_Problem to solve_:
Check every line of the data and copy the ones where "agent" appears.
== Study material
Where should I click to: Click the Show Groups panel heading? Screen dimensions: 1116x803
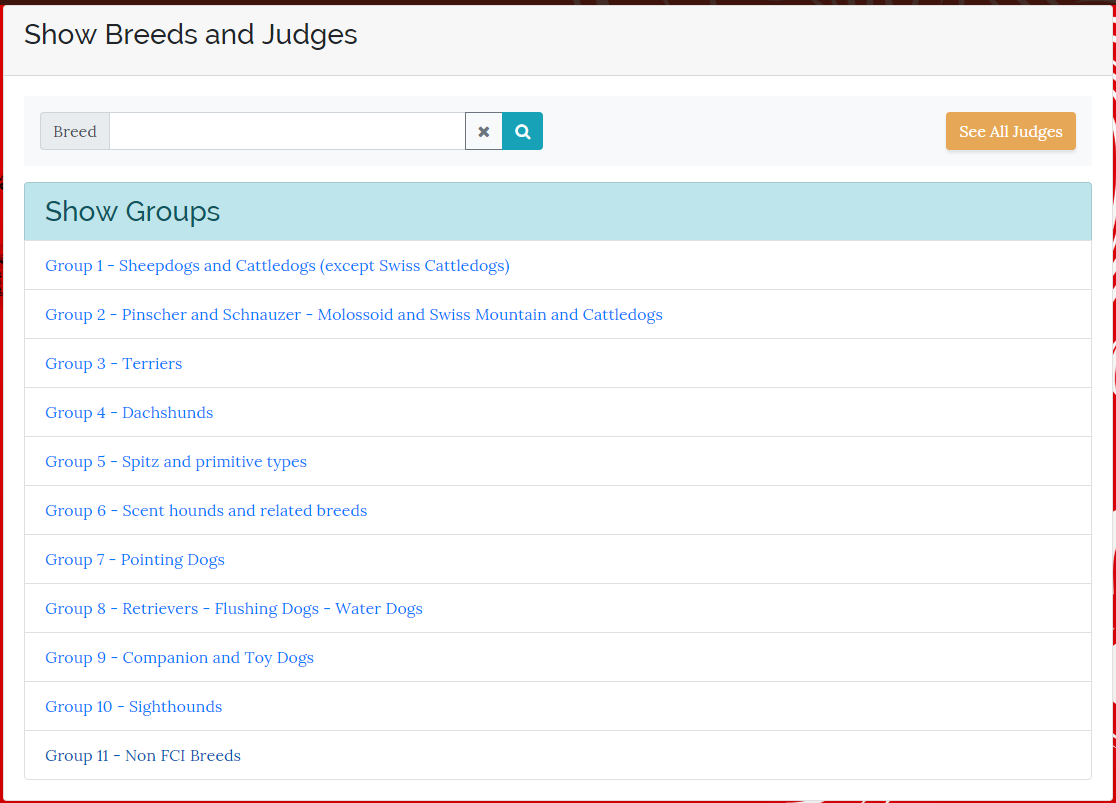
====
== Study material
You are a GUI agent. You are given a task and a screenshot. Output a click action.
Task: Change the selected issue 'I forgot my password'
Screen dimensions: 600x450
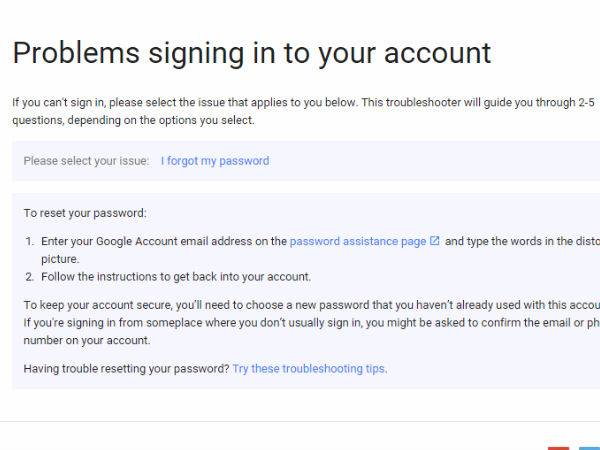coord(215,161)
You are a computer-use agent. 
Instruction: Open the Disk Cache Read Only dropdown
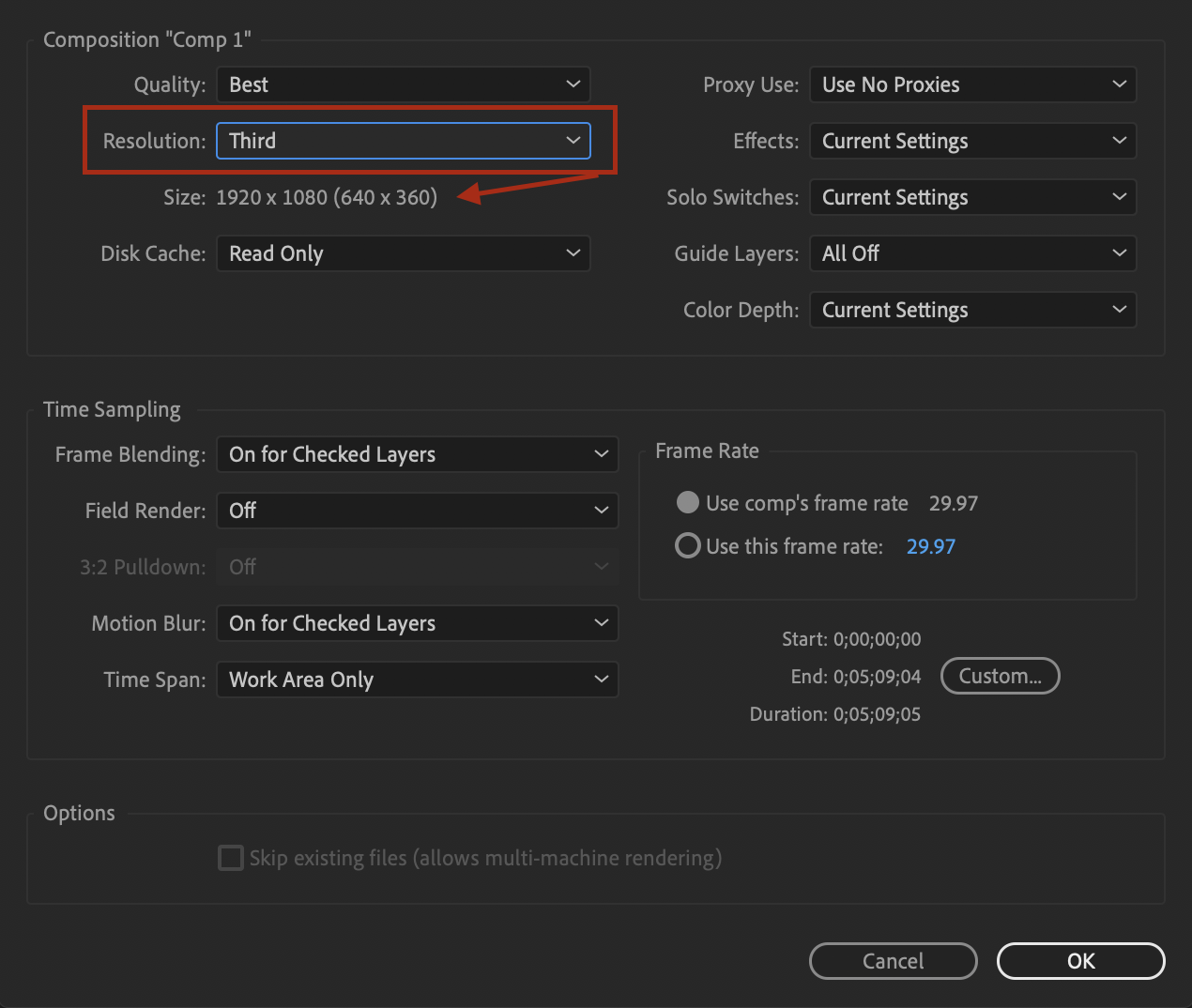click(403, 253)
====
== Study material
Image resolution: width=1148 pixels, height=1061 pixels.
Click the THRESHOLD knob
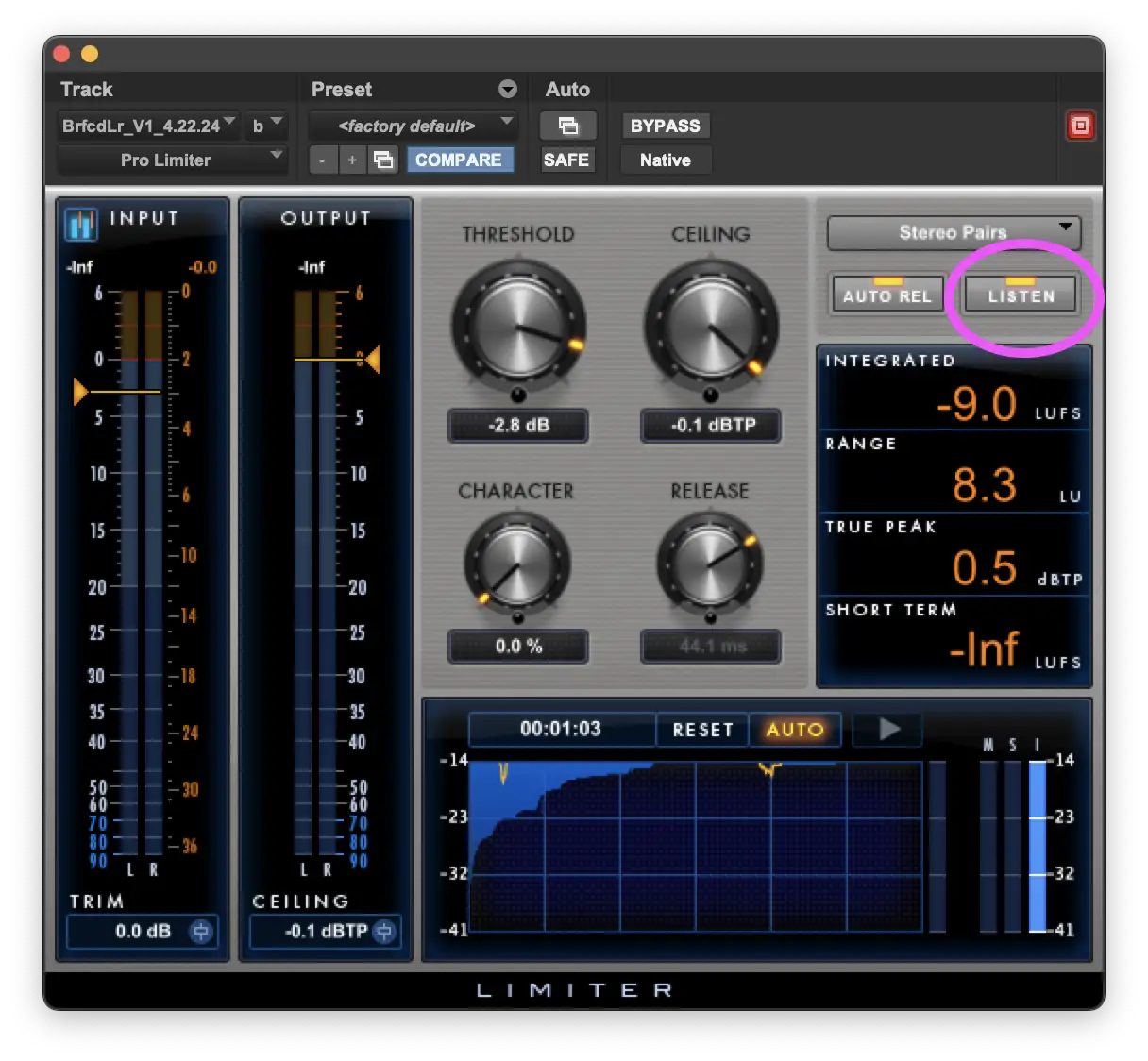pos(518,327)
====
_Answer to this problem_:
You are a GUI agent. You are given a task and a screenshot. Output a click action.
You are a computer-use agent. 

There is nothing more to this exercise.